Later, White House Communications Director, Steven Cheung shared TV images of the memorial service. Noting the coverage he said, “Every single network across America and many around the world took this revival live.”
Andrew Kolvet, producer of “The Charlie Kirk Show,” told of some more eye popping numbers. “There were over 100 million streamers for the tribute. Over 100 million people heard the Gospel again and again by speaker after speaker. Truly remarkable.”
Yet, leftists were desperate for a festival of anger and fear from Charlie Kirk’s packed memorial service on that Sunday in September.
Newsrooms and pundits throughout the land were no doubt salivating at the sight of a Republican gathering they could mock as a “Nazi” rally, another Nuremberg, a gathering of hatred in memory of a man they despised.
What they got was worship instead — and on a scale rarely seen in human history.
Journalist and author Saleno Zito captured the moment perfectly:
“The left & the press & the Never Trump folks were expecting a Wellstone moment. (Look it up),” she wrote in a post on the social media platform X.
“What they got was a revival. An Awakening. Likely the most viewed gospel presentation ever in the history of the country perhaps the [world emoji]. They really have no idea what has been unleashed.”

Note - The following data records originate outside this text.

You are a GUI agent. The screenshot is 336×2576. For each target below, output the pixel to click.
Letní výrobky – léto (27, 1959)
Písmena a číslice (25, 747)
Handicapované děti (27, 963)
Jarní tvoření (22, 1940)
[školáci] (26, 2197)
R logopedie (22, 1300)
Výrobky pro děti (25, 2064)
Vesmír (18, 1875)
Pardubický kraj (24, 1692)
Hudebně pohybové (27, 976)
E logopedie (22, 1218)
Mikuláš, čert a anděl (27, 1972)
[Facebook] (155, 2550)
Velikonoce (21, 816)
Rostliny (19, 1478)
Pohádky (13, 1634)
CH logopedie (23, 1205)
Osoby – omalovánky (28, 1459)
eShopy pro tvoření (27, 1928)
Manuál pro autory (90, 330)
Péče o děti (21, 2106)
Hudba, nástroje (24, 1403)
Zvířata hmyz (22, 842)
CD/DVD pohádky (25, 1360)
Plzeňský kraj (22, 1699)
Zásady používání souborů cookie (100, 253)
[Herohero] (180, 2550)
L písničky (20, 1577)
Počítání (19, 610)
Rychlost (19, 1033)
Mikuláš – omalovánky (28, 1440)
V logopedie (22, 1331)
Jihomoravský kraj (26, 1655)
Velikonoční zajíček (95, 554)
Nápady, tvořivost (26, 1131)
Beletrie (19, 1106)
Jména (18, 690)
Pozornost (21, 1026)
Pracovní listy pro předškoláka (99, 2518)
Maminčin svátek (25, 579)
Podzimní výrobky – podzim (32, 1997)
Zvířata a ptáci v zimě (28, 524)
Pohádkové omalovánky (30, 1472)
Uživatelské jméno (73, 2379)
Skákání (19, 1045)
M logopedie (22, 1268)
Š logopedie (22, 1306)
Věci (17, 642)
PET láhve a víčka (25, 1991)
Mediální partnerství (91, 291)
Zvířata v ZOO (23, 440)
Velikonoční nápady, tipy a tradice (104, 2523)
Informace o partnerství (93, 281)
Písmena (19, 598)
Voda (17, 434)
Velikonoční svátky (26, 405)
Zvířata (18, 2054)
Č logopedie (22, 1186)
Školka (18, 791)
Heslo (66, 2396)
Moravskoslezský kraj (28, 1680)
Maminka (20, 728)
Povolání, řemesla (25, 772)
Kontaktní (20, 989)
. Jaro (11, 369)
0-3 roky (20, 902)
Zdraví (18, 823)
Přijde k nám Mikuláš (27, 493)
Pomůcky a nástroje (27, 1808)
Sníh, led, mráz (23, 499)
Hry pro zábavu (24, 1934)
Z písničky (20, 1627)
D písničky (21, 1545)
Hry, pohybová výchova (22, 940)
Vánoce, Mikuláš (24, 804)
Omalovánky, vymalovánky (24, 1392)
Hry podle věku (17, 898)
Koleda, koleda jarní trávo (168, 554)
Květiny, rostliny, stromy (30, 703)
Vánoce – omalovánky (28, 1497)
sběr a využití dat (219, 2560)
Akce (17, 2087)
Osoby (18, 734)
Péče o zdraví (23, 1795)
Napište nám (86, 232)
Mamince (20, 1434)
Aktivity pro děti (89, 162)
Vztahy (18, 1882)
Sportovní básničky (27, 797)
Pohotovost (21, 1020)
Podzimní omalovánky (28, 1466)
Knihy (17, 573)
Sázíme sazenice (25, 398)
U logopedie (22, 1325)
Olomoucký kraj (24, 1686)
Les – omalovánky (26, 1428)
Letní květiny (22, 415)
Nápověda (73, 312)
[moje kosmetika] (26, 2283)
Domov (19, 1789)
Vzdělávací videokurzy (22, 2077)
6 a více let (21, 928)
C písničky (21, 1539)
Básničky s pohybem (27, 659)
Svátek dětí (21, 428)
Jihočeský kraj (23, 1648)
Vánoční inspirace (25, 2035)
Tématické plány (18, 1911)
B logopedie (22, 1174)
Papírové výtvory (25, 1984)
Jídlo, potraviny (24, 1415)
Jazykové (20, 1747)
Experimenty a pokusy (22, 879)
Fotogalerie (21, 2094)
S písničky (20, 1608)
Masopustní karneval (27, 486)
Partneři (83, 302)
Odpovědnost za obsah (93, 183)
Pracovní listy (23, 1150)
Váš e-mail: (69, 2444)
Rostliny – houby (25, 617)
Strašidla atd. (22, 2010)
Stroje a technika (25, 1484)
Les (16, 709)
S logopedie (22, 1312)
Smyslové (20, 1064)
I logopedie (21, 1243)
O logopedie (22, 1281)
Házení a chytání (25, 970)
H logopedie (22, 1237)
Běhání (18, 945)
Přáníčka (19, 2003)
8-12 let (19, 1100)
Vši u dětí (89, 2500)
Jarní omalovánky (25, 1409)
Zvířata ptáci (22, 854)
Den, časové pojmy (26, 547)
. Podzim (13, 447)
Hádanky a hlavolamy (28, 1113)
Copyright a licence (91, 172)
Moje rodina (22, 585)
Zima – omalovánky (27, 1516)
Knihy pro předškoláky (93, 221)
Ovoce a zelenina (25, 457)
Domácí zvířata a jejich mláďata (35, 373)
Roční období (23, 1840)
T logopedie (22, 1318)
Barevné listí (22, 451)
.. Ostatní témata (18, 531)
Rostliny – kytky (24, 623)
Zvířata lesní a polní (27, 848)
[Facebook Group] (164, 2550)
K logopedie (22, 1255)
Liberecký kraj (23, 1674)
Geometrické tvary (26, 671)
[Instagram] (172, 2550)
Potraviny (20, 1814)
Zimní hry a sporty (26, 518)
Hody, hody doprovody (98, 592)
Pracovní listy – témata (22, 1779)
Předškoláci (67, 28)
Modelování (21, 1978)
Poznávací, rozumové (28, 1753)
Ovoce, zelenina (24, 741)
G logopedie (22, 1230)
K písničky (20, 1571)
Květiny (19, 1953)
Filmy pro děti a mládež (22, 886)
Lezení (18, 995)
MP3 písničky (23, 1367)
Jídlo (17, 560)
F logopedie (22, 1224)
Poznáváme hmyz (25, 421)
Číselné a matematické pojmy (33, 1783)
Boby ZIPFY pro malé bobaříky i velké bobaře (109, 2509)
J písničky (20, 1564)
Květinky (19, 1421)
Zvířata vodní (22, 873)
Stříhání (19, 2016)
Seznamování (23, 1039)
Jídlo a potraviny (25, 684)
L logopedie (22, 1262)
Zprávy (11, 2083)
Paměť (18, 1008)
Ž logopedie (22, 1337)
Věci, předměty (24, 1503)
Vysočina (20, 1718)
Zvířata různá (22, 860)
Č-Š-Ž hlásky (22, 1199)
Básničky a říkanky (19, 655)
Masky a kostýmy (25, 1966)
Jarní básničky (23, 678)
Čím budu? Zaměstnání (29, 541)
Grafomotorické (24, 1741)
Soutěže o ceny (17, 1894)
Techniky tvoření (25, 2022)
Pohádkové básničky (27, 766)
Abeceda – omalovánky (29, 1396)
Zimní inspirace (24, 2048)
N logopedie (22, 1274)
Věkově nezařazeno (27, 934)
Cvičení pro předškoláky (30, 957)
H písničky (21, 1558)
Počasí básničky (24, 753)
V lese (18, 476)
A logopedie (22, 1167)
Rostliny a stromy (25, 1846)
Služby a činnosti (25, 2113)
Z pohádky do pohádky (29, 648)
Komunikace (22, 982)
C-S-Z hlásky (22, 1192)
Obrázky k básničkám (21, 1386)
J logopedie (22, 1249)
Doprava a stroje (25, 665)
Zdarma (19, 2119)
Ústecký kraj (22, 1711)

Zito’s “Wellstone moment” was a reference to the 2002 memorial service for Minnesota Democratic senator Paul Wellstone, which degenerated so disgracefully into a political rally that a writer for the liberal website Slate noted the service had been “overshadowed” by “the angry piety of populism.”

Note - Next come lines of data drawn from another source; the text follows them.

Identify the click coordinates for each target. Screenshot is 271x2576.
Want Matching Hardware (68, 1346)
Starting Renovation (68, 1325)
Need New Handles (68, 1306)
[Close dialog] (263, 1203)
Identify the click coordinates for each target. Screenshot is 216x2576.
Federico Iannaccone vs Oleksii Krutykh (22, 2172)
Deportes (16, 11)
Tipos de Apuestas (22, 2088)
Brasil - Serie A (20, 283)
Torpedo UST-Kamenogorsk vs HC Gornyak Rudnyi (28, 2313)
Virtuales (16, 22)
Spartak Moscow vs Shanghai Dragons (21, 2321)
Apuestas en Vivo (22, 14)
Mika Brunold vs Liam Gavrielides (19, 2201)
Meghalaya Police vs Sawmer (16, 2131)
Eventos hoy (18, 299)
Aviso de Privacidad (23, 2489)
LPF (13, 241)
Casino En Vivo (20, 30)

What came out at the Kirk service was Christianity — those gathered at Kirk’s service in Glendale, Arizona, were overwhelmingly politically conservative, yes, but Christianity came first.

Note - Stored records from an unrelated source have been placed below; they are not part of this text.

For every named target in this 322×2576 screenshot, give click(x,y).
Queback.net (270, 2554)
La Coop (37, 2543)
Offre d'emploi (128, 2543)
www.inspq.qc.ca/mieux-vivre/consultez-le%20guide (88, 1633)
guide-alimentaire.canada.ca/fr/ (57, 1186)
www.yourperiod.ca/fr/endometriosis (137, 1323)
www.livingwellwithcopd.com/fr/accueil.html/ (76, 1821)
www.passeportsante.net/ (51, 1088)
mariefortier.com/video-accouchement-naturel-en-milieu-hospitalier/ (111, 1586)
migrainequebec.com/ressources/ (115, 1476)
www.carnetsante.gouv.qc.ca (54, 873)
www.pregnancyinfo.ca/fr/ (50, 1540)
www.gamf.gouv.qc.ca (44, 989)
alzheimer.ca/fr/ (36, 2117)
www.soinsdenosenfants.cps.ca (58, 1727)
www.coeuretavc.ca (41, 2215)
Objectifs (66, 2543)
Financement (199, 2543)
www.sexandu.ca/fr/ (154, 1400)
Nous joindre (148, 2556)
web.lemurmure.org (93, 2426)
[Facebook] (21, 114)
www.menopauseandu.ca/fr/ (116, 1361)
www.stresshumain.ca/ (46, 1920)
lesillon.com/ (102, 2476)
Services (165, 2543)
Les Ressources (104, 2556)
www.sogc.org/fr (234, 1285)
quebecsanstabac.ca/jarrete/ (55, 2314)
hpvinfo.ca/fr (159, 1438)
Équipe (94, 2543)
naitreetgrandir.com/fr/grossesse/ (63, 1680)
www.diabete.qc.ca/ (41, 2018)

There was the altar call early on from Pastor Rob McCoy, the man known as Charlie Kirk’s pastor.
There was Frank Turek, the Christian apologist and close friend of Kirk, a man who witnessed Kirk’s final moments on this earth, describing the essential platform of the Christian faith.
Kirk is in heaven, Turek said, “not because he sacrificed himself for his Savior. Charlie Kirk is in heaven because his Savior sacrificed Himself for Charlie Kirk.”
Vice President JD Vance, very close to the Kirk family, called him a “hero to the United States of America,” noting that he was a “martyr for the Christian faith.” Secretary Hegseth pointed out what is evident to so many of us that “this is not a political war. It’s not even a cultural war. It’s a spiritual war: faith and family first.”
President Donald Trump said, “None of us will ever forget Charlie Kirk and neither, now, will history.” He spoke of Charlie’s impact throughout the world, adding that the “lesson of Charlie’s life is that you should never underestimate what one person can do with a good heart, a righteous cause, a cheerful spirit and the will to ‘Fight, Fight, Fight!’
And then there was Kirk’s widow, Erika Kirk, delivering her own haunting version of Jesus’ words on the cross, except applied to the man facing the death sentence for murdering her husband:
“On the cross, our Savior said, ‘Father, forgive them, for they not know what they do,” she said. “That man, that young man — I forgive him.”
The crowd responded with a standing ovation.
“I forgive him because it was what Christ did and is what Charlie would do,” she said. “The answer to hate is not hate. The answer, we know from the Gospel, is love and always love — love for our enemies and love for those who persecute us.”
Theologian and Christian commentator Owen Strachan summed it up in a post describing how the gospel was woven throughout the hours-long ceremony — and summed up its effect in one word: “WOW.”
It wasn’t at all what the left wanted. It wasn’t even close to the carnival of pettiness and spite that came to dominate the Democratic Party at Paul Wellstone’s memorial service two decades ago.
It was a testament, in a literal sense, to Kirk’s own public priorities when it came to faith and politics.
Reading CNN coverage, with its obligatory jabs at President Donald Trump, the disappointment was almost palpable, along with a slight grudging admiration.
But it’s what the country — and the world — got. And it was exactly what was needed.